The predefined reports include “Network Health Status,” which gives a rollup for all the detected hosts.
The Application Performance Monitoring plug-in is only available free for a 30-day trial. It adds monitoring for application stacks and servers, web servers and services, databases, containers, and public and hybrid cloud environments.
The free version of ManageEngine OpManager provides you with a well-rounded suite of capabilities for monitoring 10 or fewer devices on a small network.
6. Nagios XI and Core
Nagios is an enduring standard in network monitoring. Nagios Core is the open-source free version, and Nagios XI is the commercial for-cost variant with additional features and automated assistance for configuration. Nagios has a reputation for being powerful, reliable, scalable, and extremely customizable – and being complex to configure.
The free version has a learning curve but also an active community. It monitors servers, services and applications, just like the commercial version. It includes reporting by email and SMS, a basic user interface (including the network map), and basic reports.
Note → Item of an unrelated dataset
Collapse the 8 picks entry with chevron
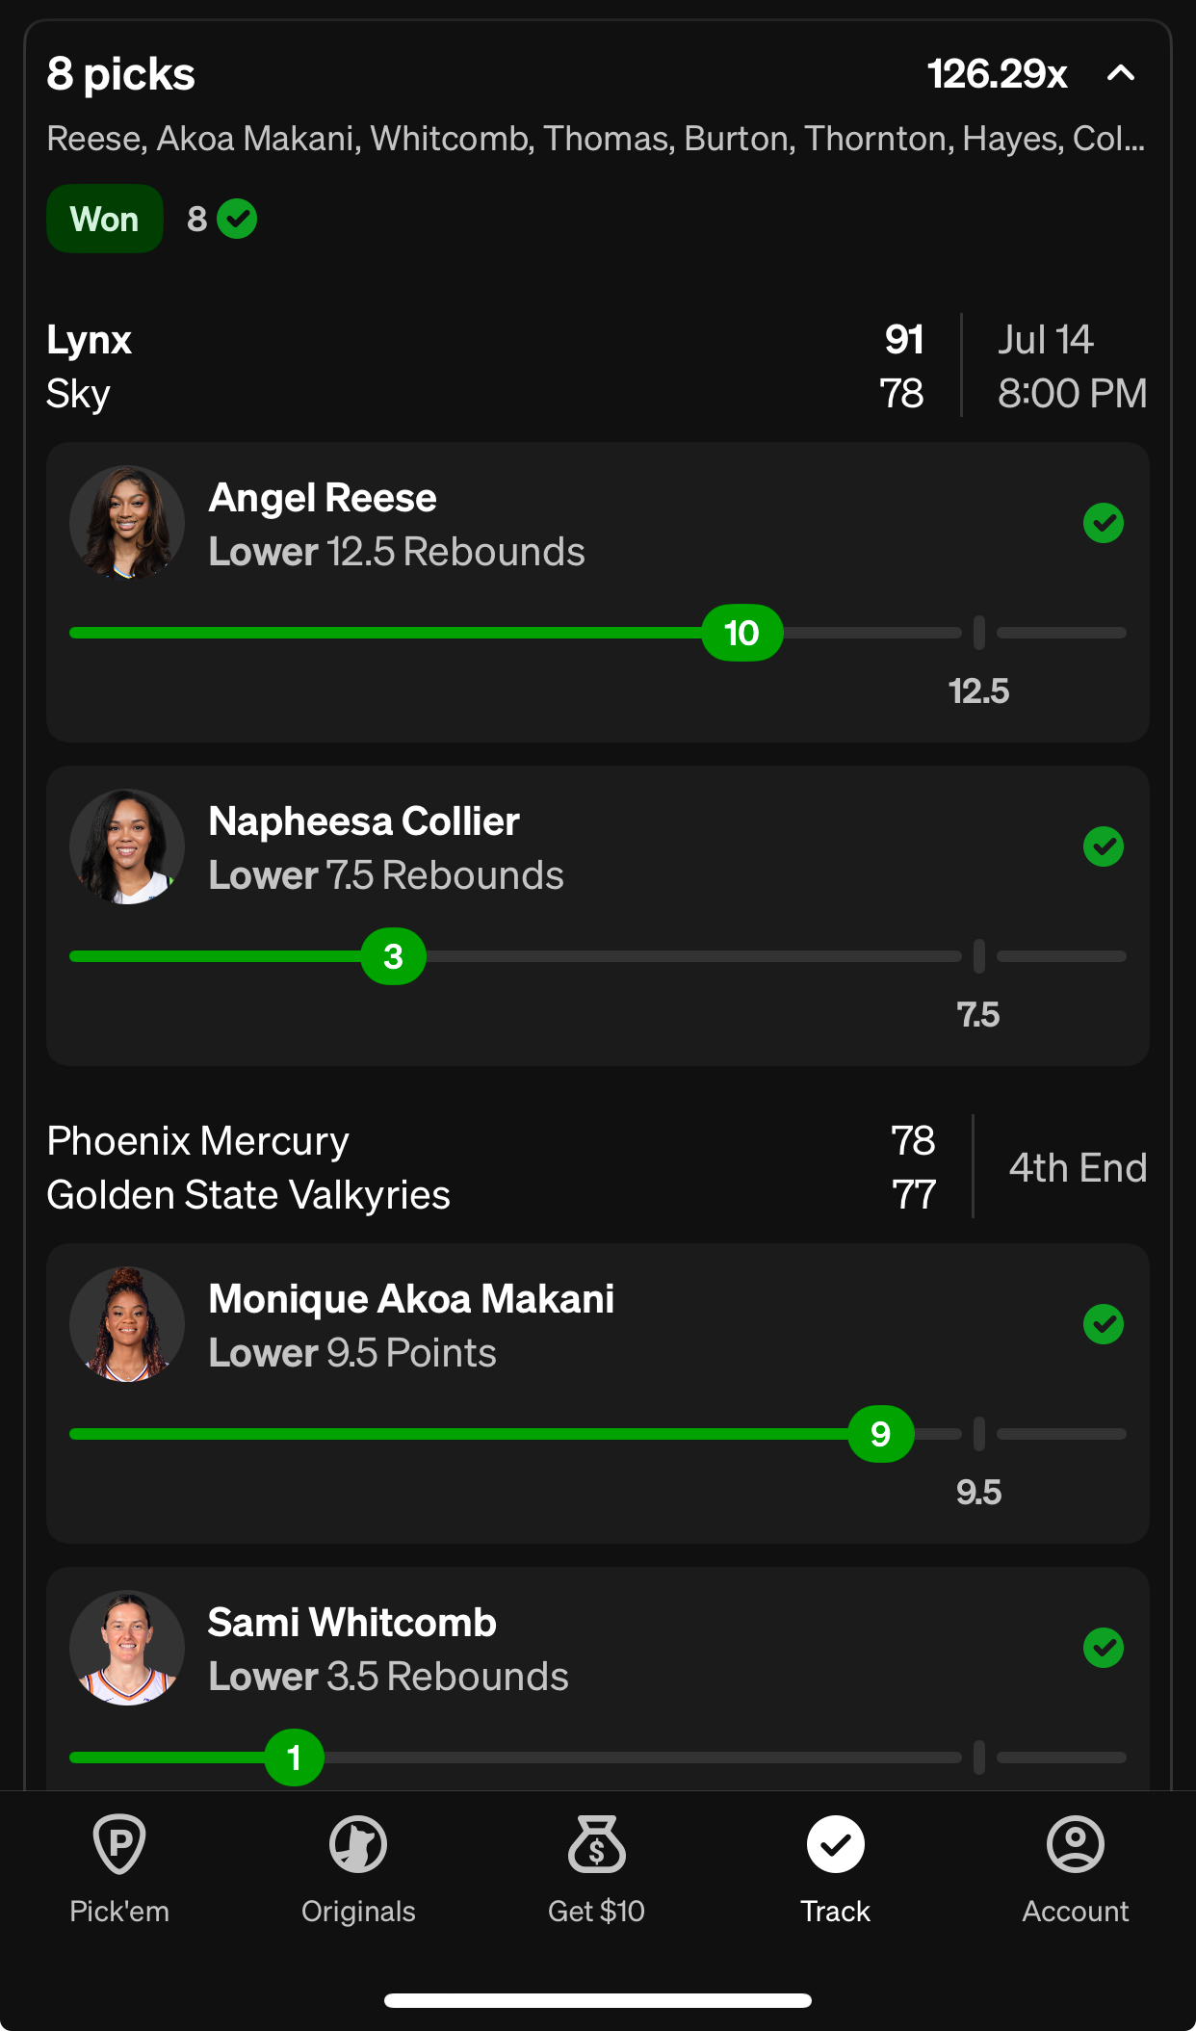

Nagios Core lacks auto-discovery, and you must learn to set up and maintain complex configuration. On the plus side, it does give you a lot of flexibility to customize and extend the tool. Community-developed addons can perform discovery and help you get started with configuration.
You can use the free 60-day trial to evaluate the for-cost version and, if you elect to go with the free one, save the auto-generated config files from /usr/local/nagios/etc before uninstalling your eval copy. You can then use those files as your starting point for your new install’s configuration.
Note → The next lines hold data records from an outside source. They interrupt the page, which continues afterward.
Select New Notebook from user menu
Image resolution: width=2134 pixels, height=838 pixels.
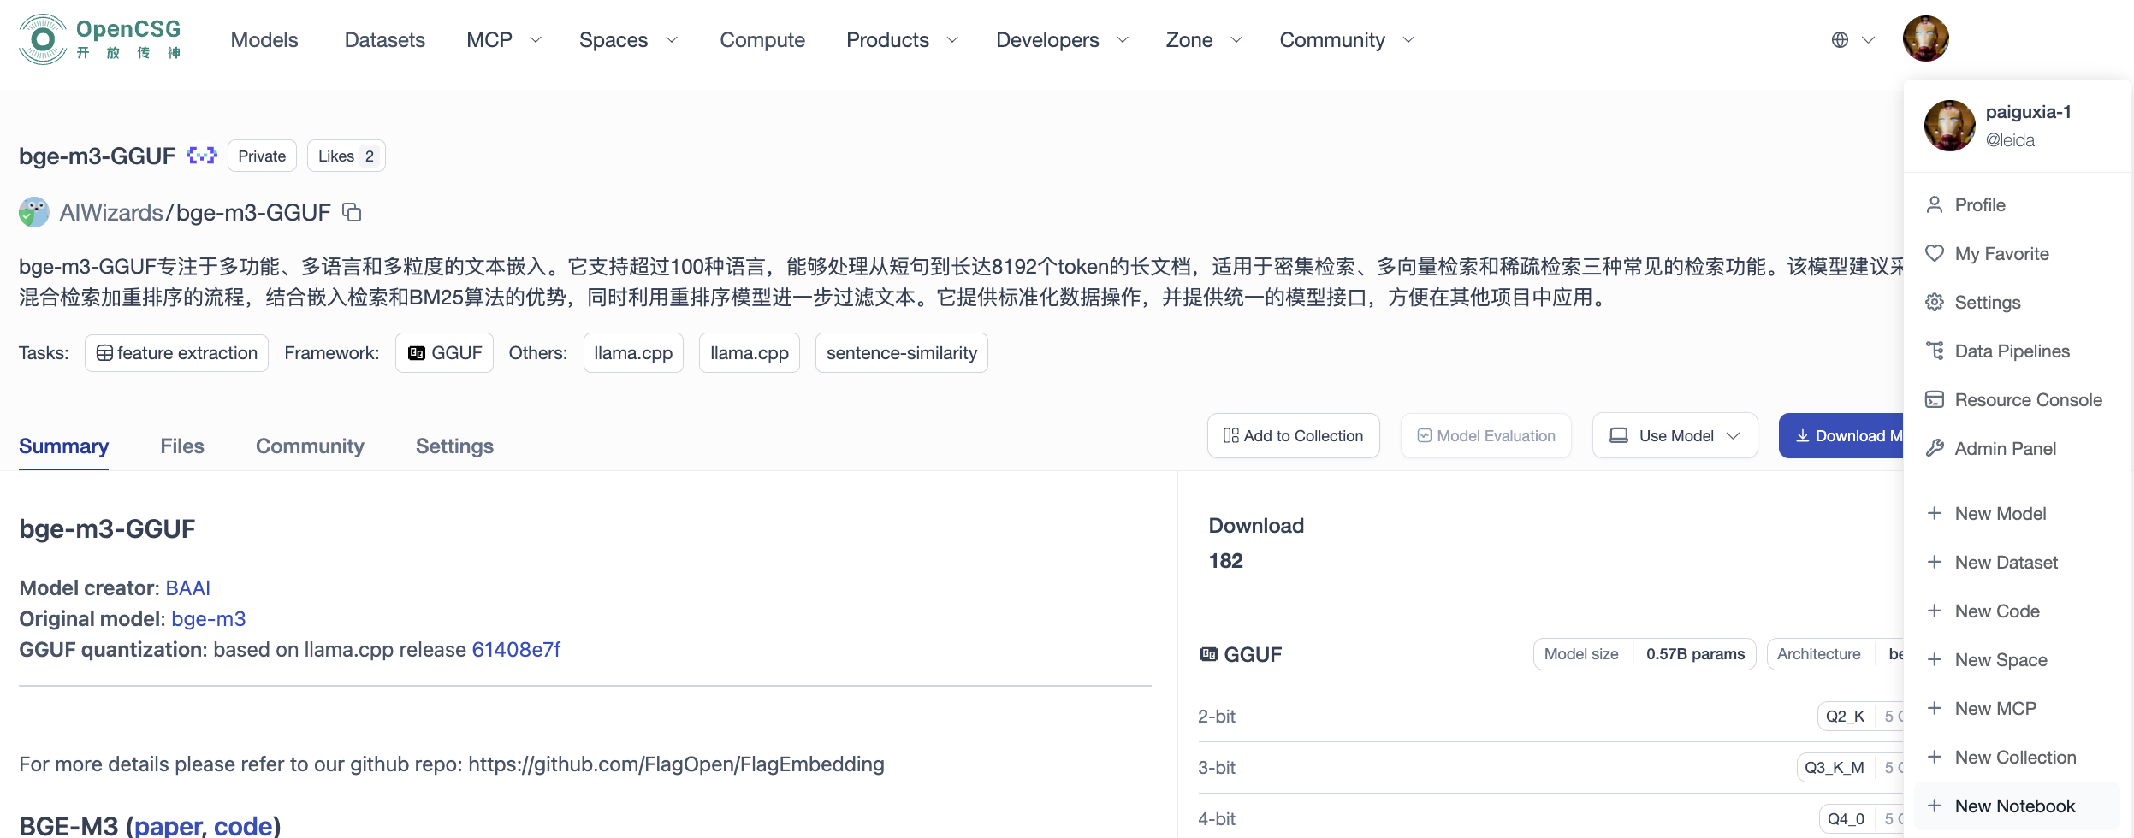point(2014,806)
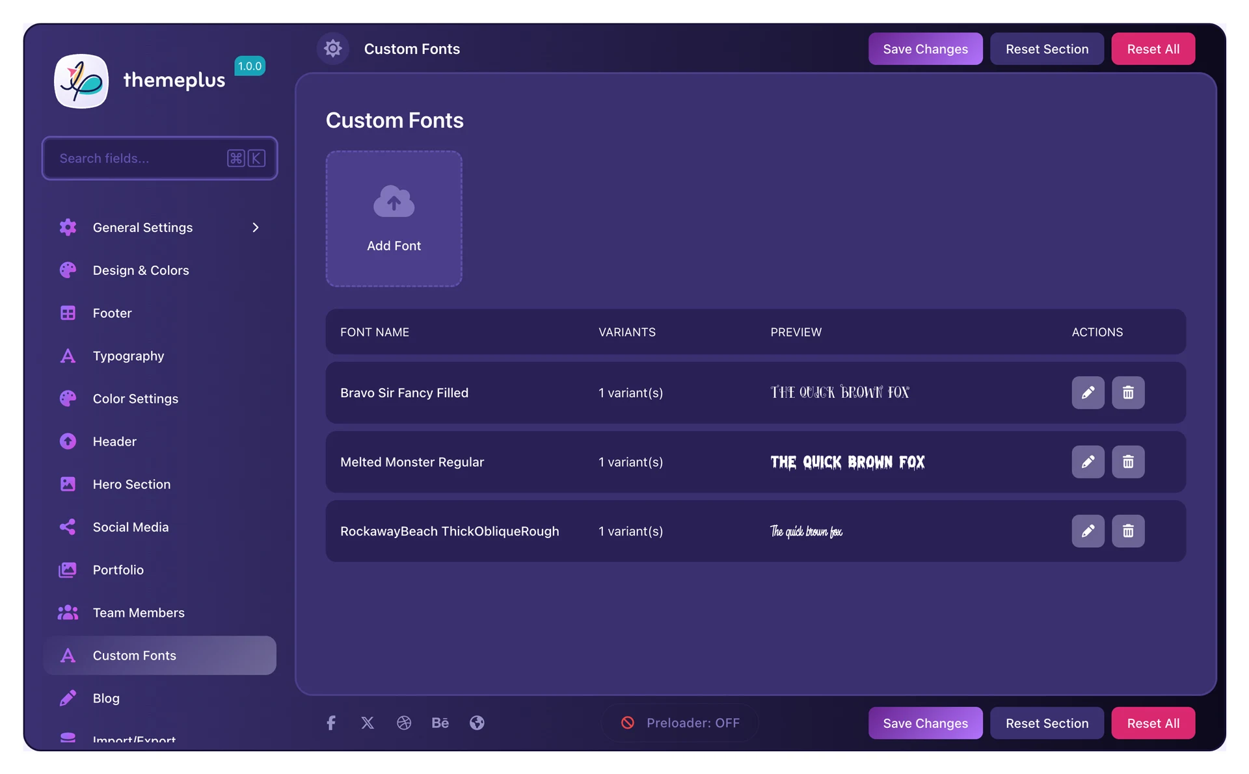Delete the RockawayBeach ThickObliqueRough font
Screen dimensions: 1249x774
pyautogui.click(x=1127, y=531)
The commercial version Nagios XI has a richer range of features, including automated support for discovering your devices and hosts, automatically configuring the tool, and commercially-supported addons. It has a much more sophisticated user interface and more advanced reporting that covers trends, capacity planning assistance, etc.
Nagios XI is built to run on Red Hat Linux and CentOS. For Windows, use a VM appliance with Hyper-V or VMware. It includes an auto-discovery tool and a configuration wizard for adding a new device, host, or application).
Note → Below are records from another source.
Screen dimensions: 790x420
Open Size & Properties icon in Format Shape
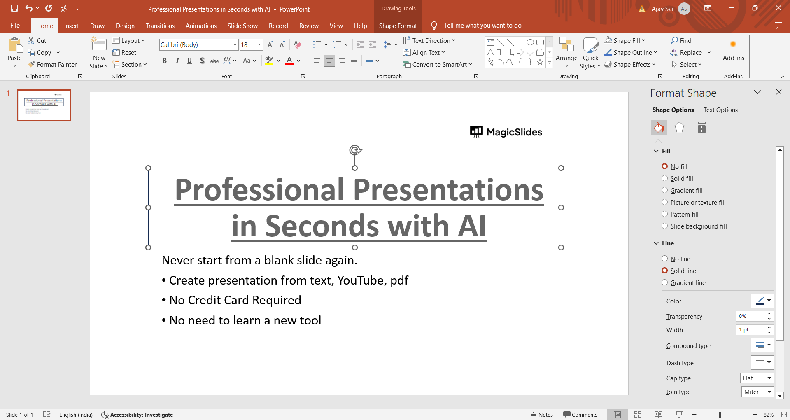(700, 128)
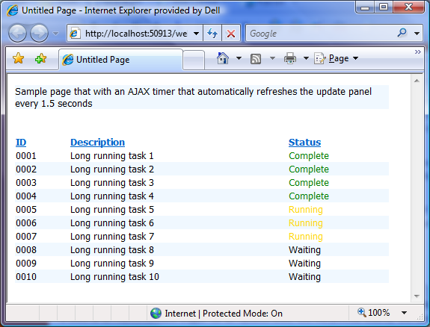The height and width of the screenshot is (327, 430).
Task: Click in the Google search box
Action: [321, 34]
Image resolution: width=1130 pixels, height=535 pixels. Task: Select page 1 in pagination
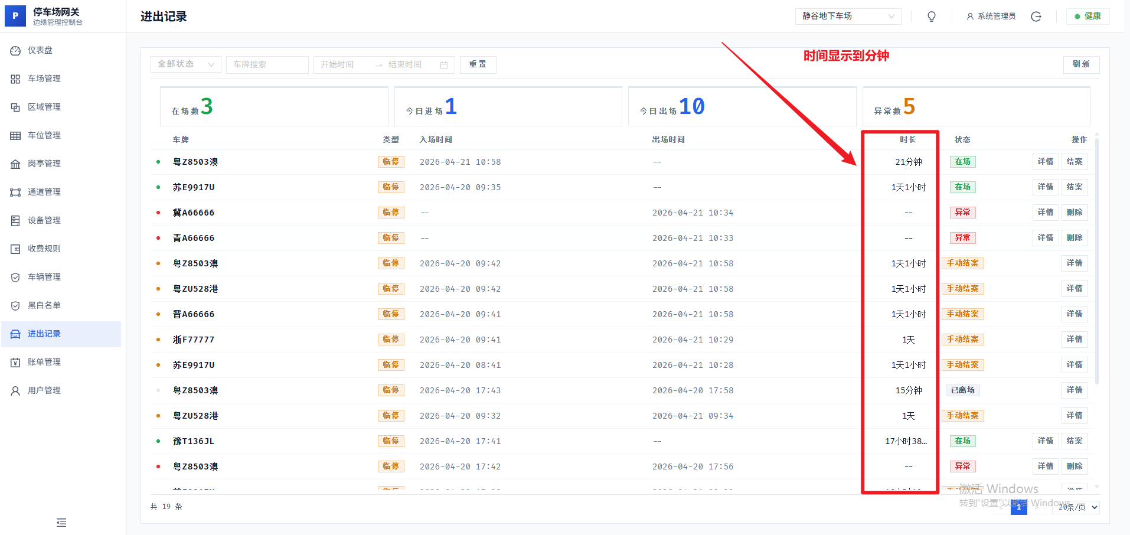click(1018, 507)
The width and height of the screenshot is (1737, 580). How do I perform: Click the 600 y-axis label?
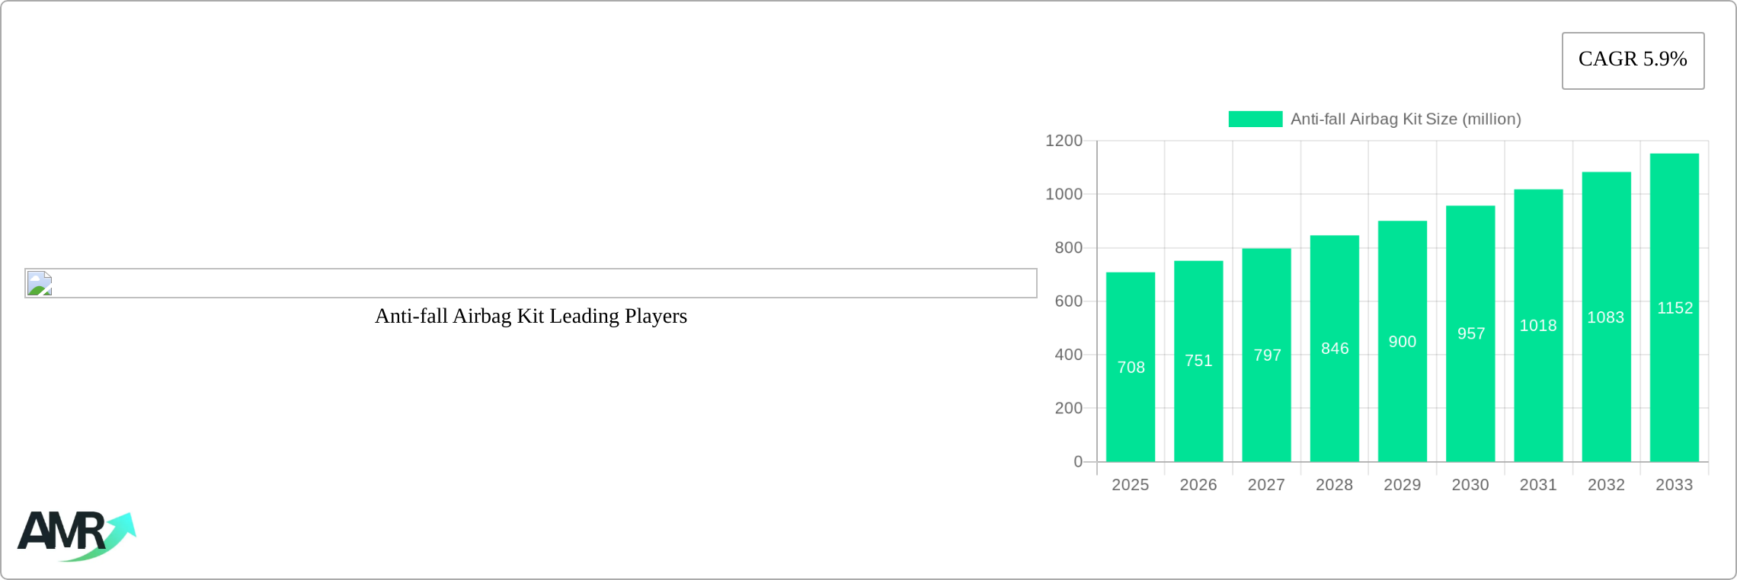tap(1068, 301)
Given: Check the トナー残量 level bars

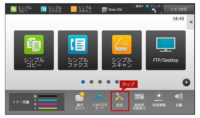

Once Nagios XI is installed and monitoring, the Operations Screen gives you a high-level view of the current state of the network, and the Operations Center lets you drill down to the items mentioned.
The Host Status page shows a summary of metrics for the monitored hosts. You can drill down to an individual host to see details including performance graphs, capacity planning info, alarms, etc.
The Service Status page summarizes the state of the monitored services.
Nagios is a well-regarded solution for network monitoring. As with other tools that offer a fully-free vs commercial version tradeoff, you must decide whether you have (or will develop) the expertise and time to use the free tool, or whether it would be more cost effective to pay for the automation and support of the commercial version.
Besides the tooling to monitor your systems, you need a protocol in place for solving problems and responding to incidents. Best practices for system monitoring call for forethought and attention to design.
Free tools are tempting, particularly if you are on a tight budget. The free versions of paid software are usually limited in their capacity so that they can only support small networks. Some freeware has worked its way into the toolkits of seasoned network administrators mainly out of familiarity. However, these underfunded tools are usually under-supported and glitch-laden.
Planning is a key stage when buying new monitoring software. You need to look for suites of monitoring tools that cover the whole system stack. Remember that spending on monitoring saves you money in other areas of the IT department and prevents loss of income to the business due to system failure.